Progression au long du cycle

Au début de la progression, les consignes re­latives aux actions demandées sont ration­nelles, elles appartiennent au monde phy­sique, observable, mesurable. Les effets sont mis en rapport direct avec les causes. Une ex­plication purement anatomique, spatiale, tem­porelle, mécanique, suscite des représenta­tions subjectives. Progressivement, au cours d'une meilleure analyse de chaque action ou combinaison d'actions, un investissement in­dividuel d'un autre type se produit. Les réfé­rences se complexifient ouvrant vers une di­mension poétique. De nouvelles images, éma­nant de traitements personnalisés, se substituent aux schémas initiaux présentés par l'enseignant.

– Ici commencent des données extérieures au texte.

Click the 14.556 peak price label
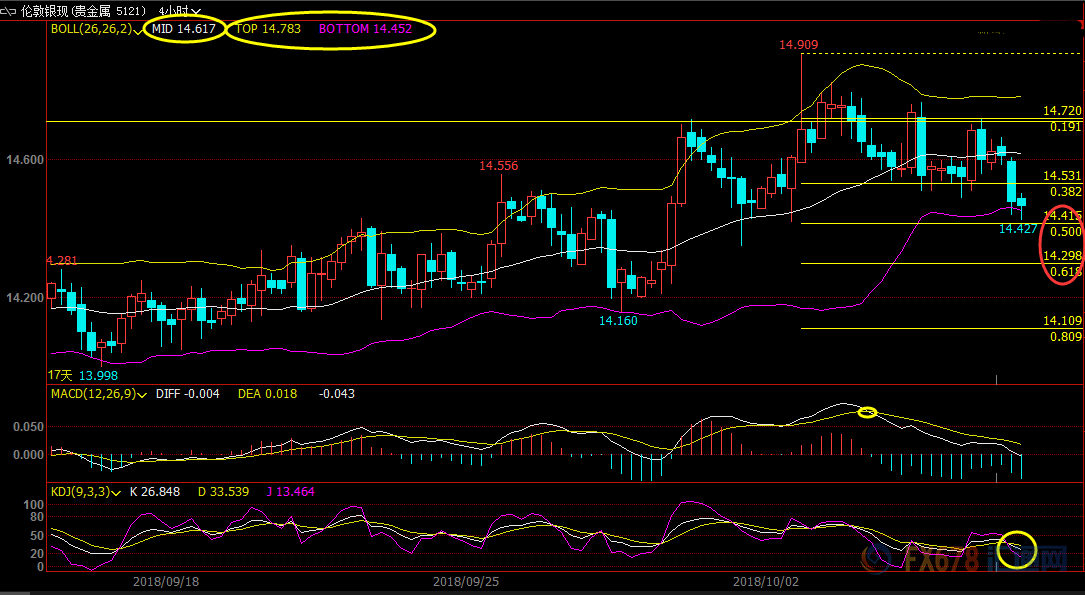Viewport: 1085px width, 595px height. click(498, 166)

Plus les actions sont approfon­dies d'après une même idée, plus les synthèses personnelles interpellent la subjectivité et l'in­tériorité. Par conséquent plusieurs niveaux d'évaluation se succèdent en passant par les étapes rationnelles qui ne sont pas limitatives.

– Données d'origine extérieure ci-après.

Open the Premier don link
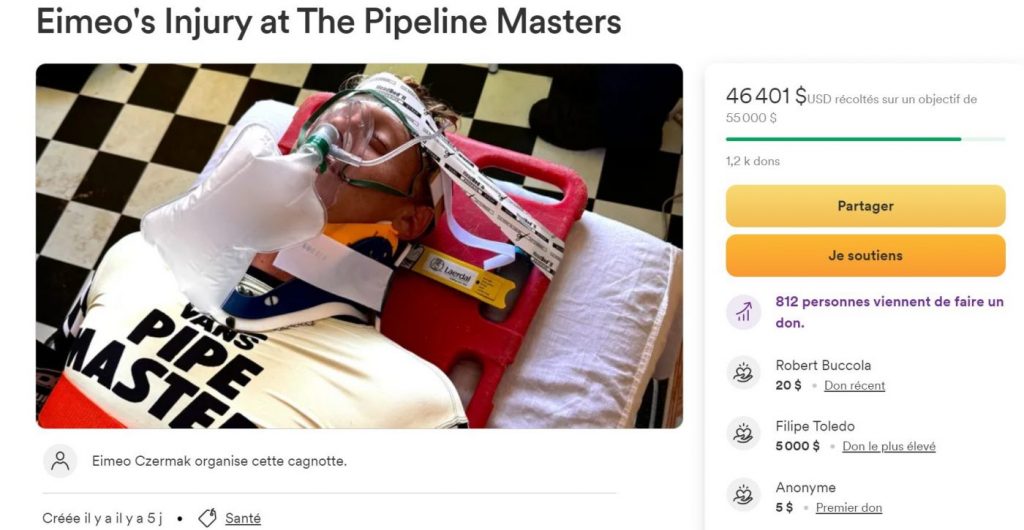 pyautogui.click(x=848, y=508)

Elles ne sont que des repères passagers dans un cheminement à long terme.

Vers le mouvement signifiant

Pour que le mouvement devienne lentement synthèse, on insiste donc sur le développe­ment et l'approfondissement d'un matériau très cerné mais susceptible de divergences et d'interprétations personnelles. On perçoit en­core les difficultés de concentration, de réali­sation, une inadéquation entre l'intention et le résultat. Pourtant parfois, on voit émerger, s'esquisser, certains instants privilégiés, où l'intention se révèle en substance visible, leur multiplication, conduira progressivement vers une présence, vers une matière dansée. La poursuite de ce type d'expérimentations du mouvement est fondamentale dans l'optique d'un progrès pour une plus haute intelligibilité et un véritable impact à l'égard de l'observateur. A la suite de ces séances, les étudiants sollici­tés pour établir le projet de la deuxième partie du cycle, ont souhaité s'orienter vers la pré­sentation d'un « libre ». La seconde étape sera à la fois une application et un prolongement personnalisé de cette étude liminaire.

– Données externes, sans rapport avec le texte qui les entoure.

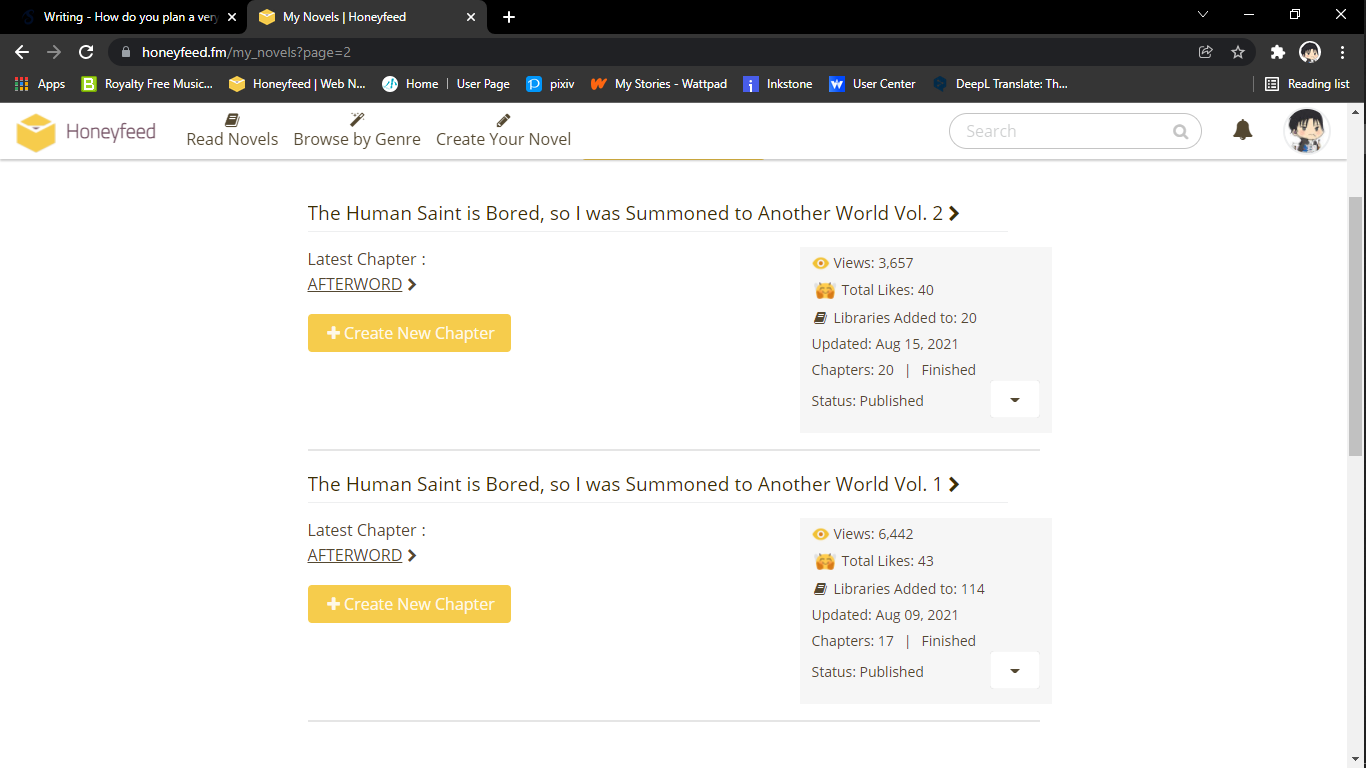Open the Chrome extensions puzzle icon

coord(1277,52)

Nicole Guerber-Walsh, Professeur, UFR STAPS

Université d'Orsay.

(1) « Détournements » : variations autour d'un thème, dériver, changer le sens d'un contenu. Jacques Gar-nier utilisait ce terme à propos des transformations qu'il opérait à partir du répertoire. Cf. interview Jacques Garnier EPS n° 222 p. 75 à 79. (2) Décentration : cf. concept défini par Alwin Nikolaïs in EPS n° 205 p. 50 à 53. Note : le lecteur pourra se reporter utilement à l'ou­vrage : « Danse » coll. l'Ecole aux Associations. M. Guerber ; Walsh ; Cl, Leray ; A, Maucouvert.